FilesReadSystem/backend/app/api/endpoints/library.py

"""
文档库管理 API 接口

提供文档列表、详情查询和删除功能
"""
import logging
from typing import Optional, List

from fastapi import APIRouter, HTTPException, Query
from pydantic import BaseModel

from app.core.database import mongodb

logger = logging.getLogger(__name__)

router = APIRouter(prefix="/documents", tags=["文档库"])

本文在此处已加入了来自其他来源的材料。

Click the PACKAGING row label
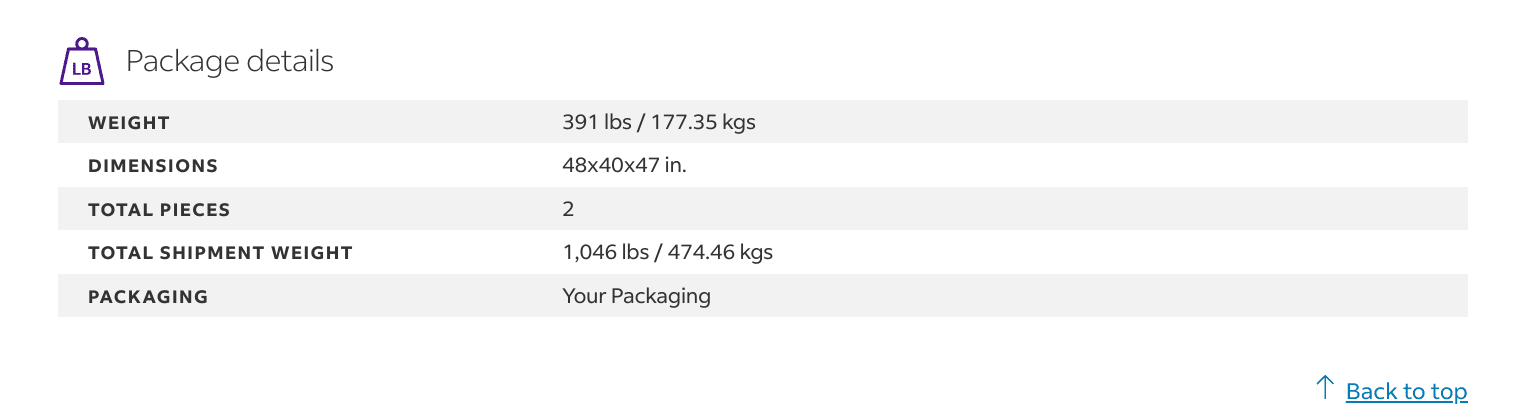 point(148,297)
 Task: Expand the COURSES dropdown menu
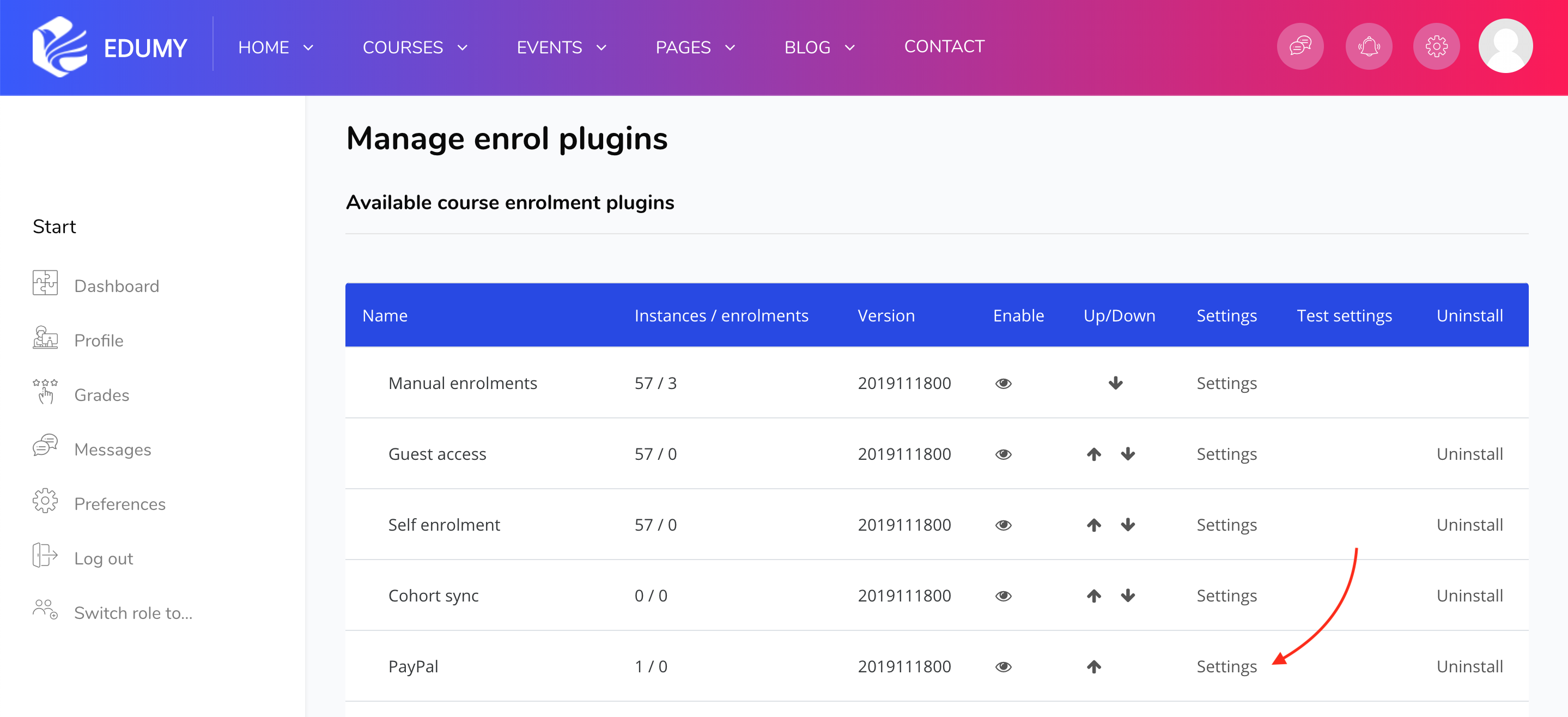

class DocumentItem(BaseModel):
    doc_id: str
    filename: str
    original_filename: str
    doc_type: str
    file_size: int
    created_at: str
    metadata: Optional[dict] = None


@router.get("")
async def get_documents(
    doc_type: Optional[str] = Query(None, description="文档类型过滤"),
    limit: int = Query(20, ge=1, le=100, description="返回数量"),
    skip: int = Query(0, ge=0, description="跳过数量")
):
    """
    获取文档列表

    Returns:
        文档列表
    """
    try:
        # 构建查询条件
        query = {}
        if doc_type:
            query["doc_type"] = doc_type

        logger.info(f"开始查询文档列表, query: {query}, limit: {limit}")

        # 使用 batch_size 和 max_time_ms 来控制查询
        cursor = mongodb.documents.find(
            query,
            {"content": 0}  # 不返回 content 字段，减少数据传输
        ).sort("created_at", -1).skip(skip).limit(limit)

        # 设置 10 秒超时
        cursor.max_time_ms(10000)

        logger.info("Cursor created with 10s timeout, executing...")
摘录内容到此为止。